## EXERCISE BRIEF
Every line below between the one holding "Возврат (58, 1420)" and the one holding "Издания музеев и", inclusive, should be copied exactly, and no other line.

── GIVEN INFORMATION ──

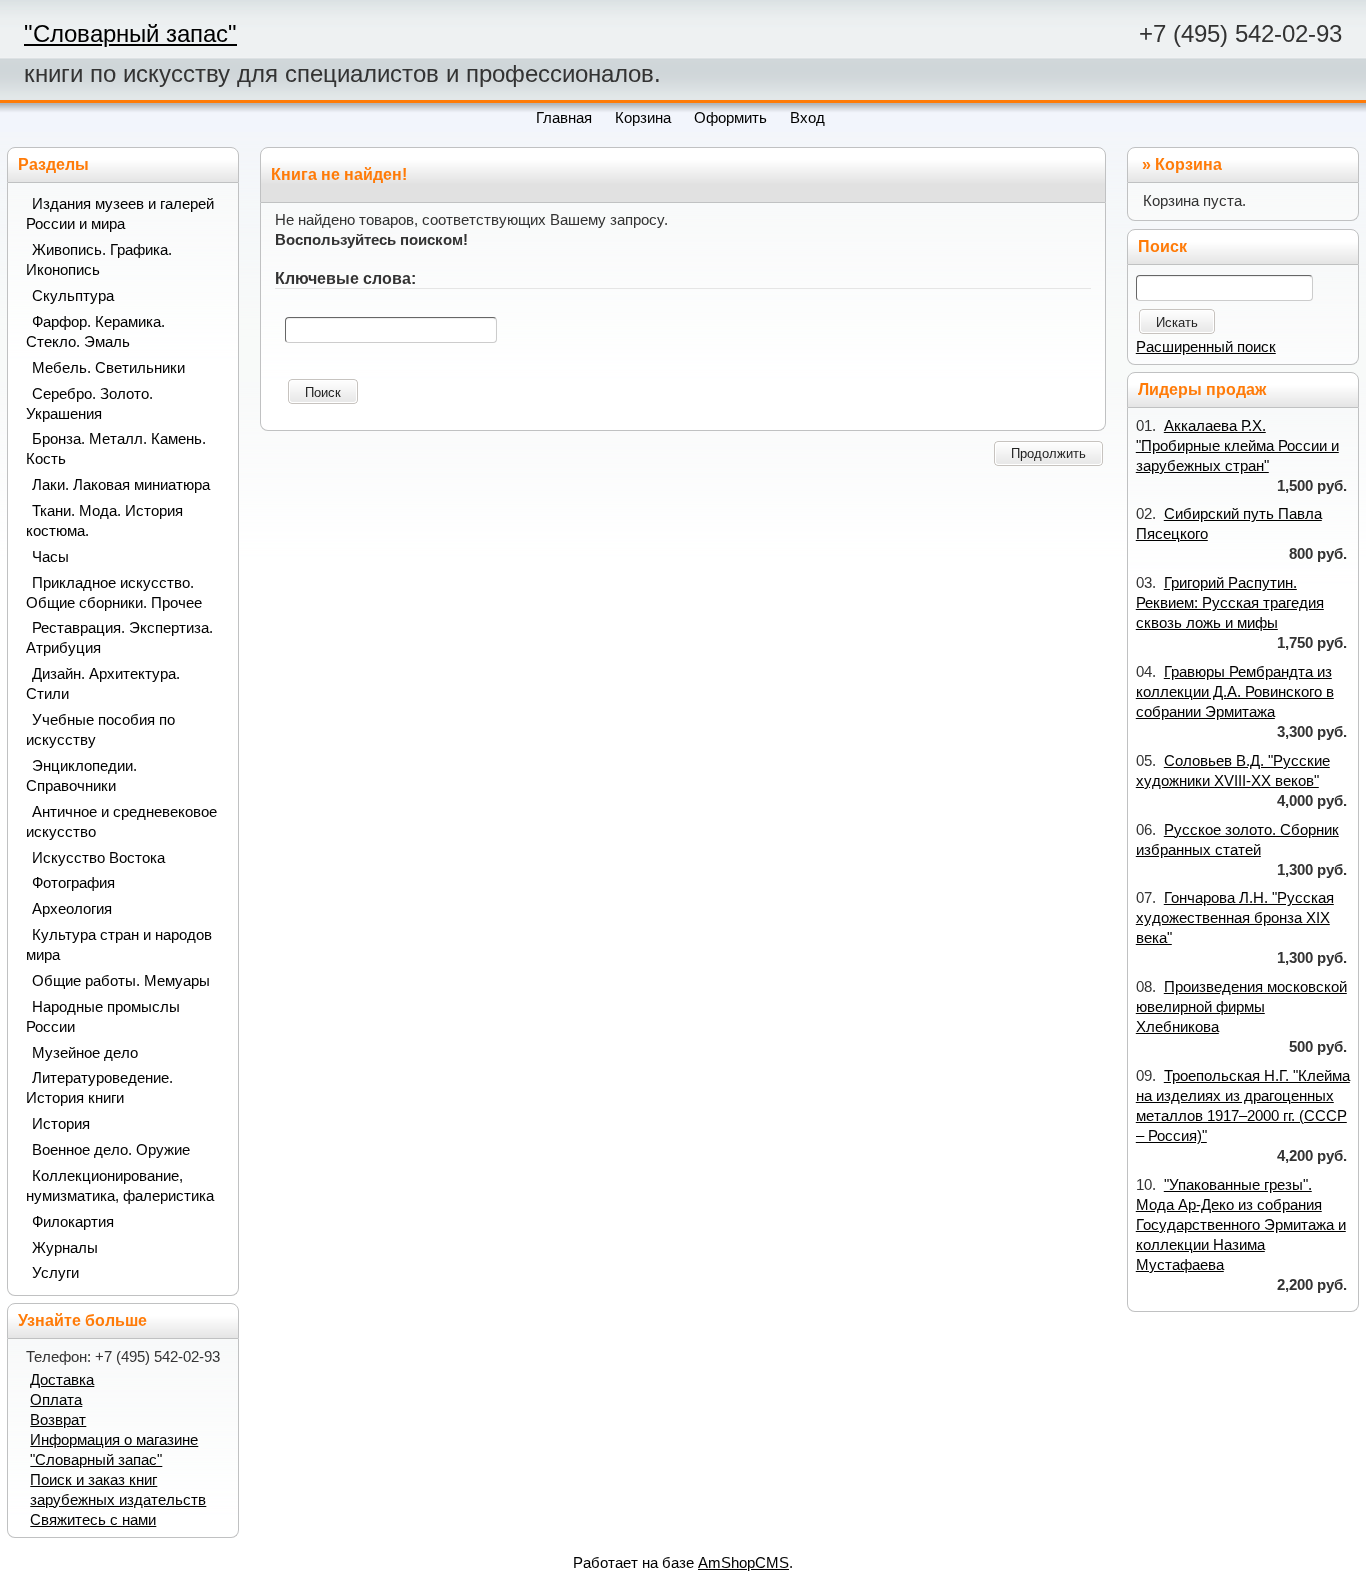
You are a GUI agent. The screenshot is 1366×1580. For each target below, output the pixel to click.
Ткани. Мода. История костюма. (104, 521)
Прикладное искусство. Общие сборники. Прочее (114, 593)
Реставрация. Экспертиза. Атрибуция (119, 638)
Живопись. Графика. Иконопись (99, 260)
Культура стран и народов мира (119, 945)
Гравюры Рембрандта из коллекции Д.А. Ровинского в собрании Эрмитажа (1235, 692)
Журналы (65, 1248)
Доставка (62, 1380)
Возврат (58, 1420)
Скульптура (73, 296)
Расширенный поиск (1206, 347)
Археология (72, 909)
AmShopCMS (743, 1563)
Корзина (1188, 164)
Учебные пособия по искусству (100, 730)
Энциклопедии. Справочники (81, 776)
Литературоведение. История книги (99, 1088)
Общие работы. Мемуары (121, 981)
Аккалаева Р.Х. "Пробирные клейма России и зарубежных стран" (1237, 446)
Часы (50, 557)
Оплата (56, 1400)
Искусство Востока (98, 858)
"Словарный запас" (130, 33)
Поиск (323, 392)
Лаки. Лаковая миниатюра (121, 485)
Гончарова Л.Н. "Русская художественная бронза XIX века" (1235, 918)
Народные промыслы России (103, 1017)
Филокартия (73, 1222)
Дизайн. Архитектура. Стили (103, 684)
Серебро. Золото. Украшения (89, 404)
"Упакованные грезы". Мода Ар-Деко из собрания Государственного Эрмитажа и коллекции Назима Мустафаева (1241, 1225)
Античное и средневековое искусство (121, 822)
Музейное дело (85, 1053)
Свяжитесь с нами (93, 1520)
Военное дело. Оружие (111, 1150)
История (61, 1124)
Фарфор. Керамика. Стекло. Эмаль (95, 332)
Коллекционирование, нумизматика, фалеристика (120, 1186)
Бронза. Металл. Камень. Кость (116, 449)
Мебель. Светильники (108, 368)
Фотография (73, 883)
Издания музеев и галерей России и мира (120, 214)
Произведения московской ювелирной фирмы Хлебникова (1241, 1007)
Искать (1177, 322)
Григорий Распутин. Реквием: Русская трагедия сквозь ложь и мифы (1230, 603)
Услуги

───

## EXERCISE ANSWER
Возврат (58, 1420)
Скульптура (73, 296)
Расширенный поиск (1206, 347)
Археология (72, 909)
AmShopCMS (743, 1563)
Корзина (1188, 164)
Учебные пособия по искусству (100, 730)
Энциклопедии. Справочники (81, 776)
Литературоведение. История книги (99, 1088)
Общие работы. Мемуары (121, 981)
Аккалаева Р.Х. "Пробирные клейма России и зарубежных стран" (1237, 446)
Часы (50, 557)
Оплата (56, 1400)
Искусство Востока (98, 858)
"Словарный запас" (130, 33)
Поиск (323, 392)
Лаки. Лаковая миниатюра (121, 485)
Гончарова Л.Н. "Русская художественная бронза XIX века" (1235, 918)
Народные промыслы России (103, 1017)
Филокартия (73, 1222)
Дизайн. Архитектура. Стили (103, 684)
Серебро. Золото. Украшения (89, 404)
"Упакованные грезы". Мода Ар-Деко из собрания Государственного Эрмитажа и коллекции Назима Мустафаева (1241, 1225)
Античное и средневековое искусство (121, 822)
Музейное дело (85, 1053)
Свяжитесь с нами (93, 1520)
Военное дело. Оружие (111, 1150)
История (61, 1124)
Фарфор. Керамика. Стекло. Эмаль (95, 332)
Коллекционирование, нумизматика, фалеристика (120, 1186)
Бронза. Металл. Камень. Кость (116, 449)
Мебель. Светильники (108, 368)
Фотография (73, 883)
Издания музеев и галерей России и мира (120, 214)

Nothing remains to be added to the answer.